Resposta rápida
Por meio de incidente processual próprio. O STJ, em informativo de jurisprudência, decidiu que, quando o falecido deixa bens digitais sem que os herdeiros tenham as senhas, deve ser instaurado incidente de identificação, classificação e avaliação de bens digitais, paralelo ao inventário, para o juízo apurar o conteúdo e a possibilidade de partilha.
O incidente processual como solução
Não há previsão legislativa específica sobre o acesso a bens digitais de pessoa falecida que não deixou senha nem administrador. Diante desse vácuo, o STJ construiu, por interpretação analógica com outros institutos processuais, a via do incidente apensado ao inventário, conduzido pelo próprio juiz da causa.

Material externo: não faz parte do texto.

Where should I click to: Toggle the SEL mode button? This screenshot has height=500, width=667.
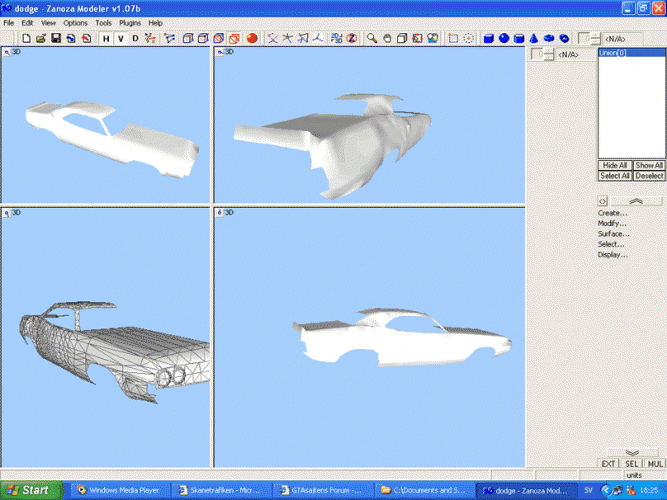[632, 463]
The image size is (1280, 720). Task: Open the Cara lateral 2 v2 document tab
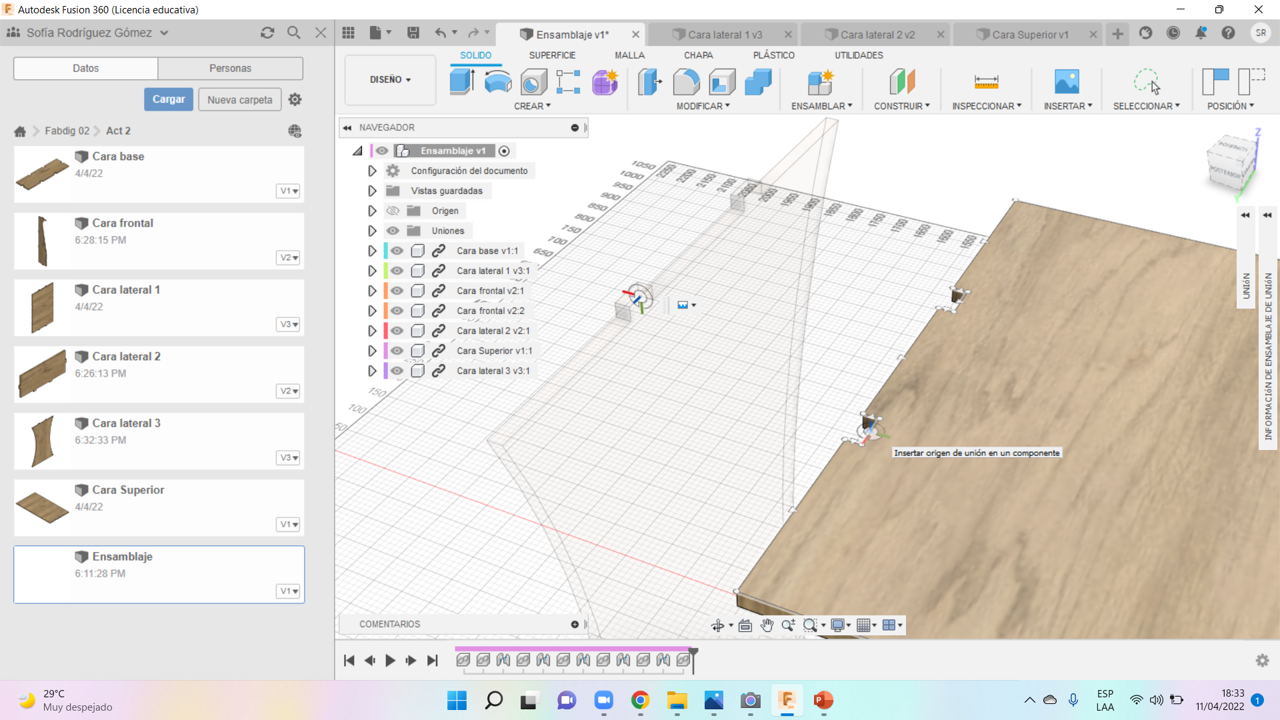(x=877, y=34)
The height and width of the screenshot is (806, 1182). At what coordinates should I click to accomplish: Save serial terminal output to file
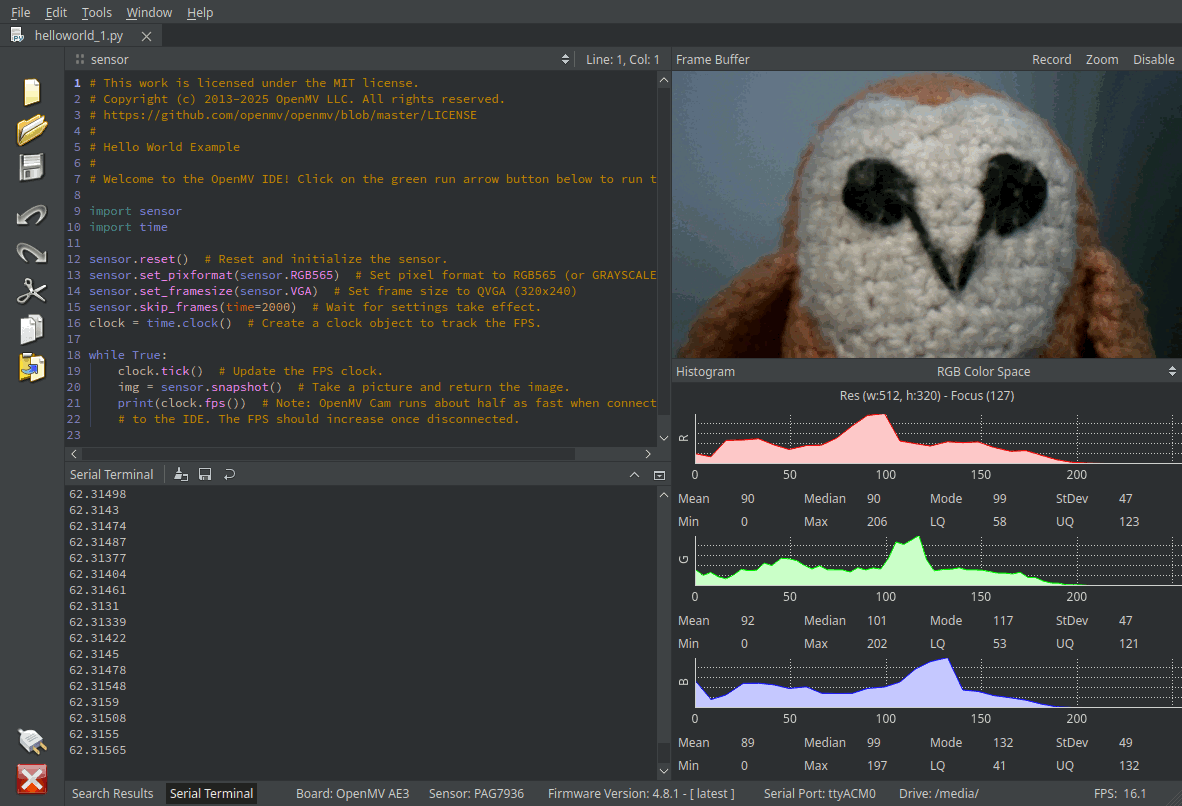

Nesse incidente, o juízo deve ser assessorado por profissional com expertise digital adequada, que pode ser denominado inventariante digital, para buscar bens digitais nos dispositivos do falecido. A requisição dessas informações não é questão de alta indagação: trata-se de ato integrativo do inventário.
O equilíbrio entre herança e privacidade
A solução busca compatibilizar dois valores: o direito dos herdeiros à transmissão de todos os bens do falecido, garantido pelo art. 5º, XXX, da Constituição, e os direitos de personalidade, especialmente a intimidade, do próprio falecido e de terceiros que com ele se comunicaram.
Por isso, no caso julgado, o STJ negou a simples expedição de ofício para que a fabricante do aparelho o desbloqueasse: o dispositivo poderia conter conteúdo capaz de ofender direitos da personalidade. O acesso aos bens digitais transmissíveis foi deferido, mas de forma controlada, pela via do incidente.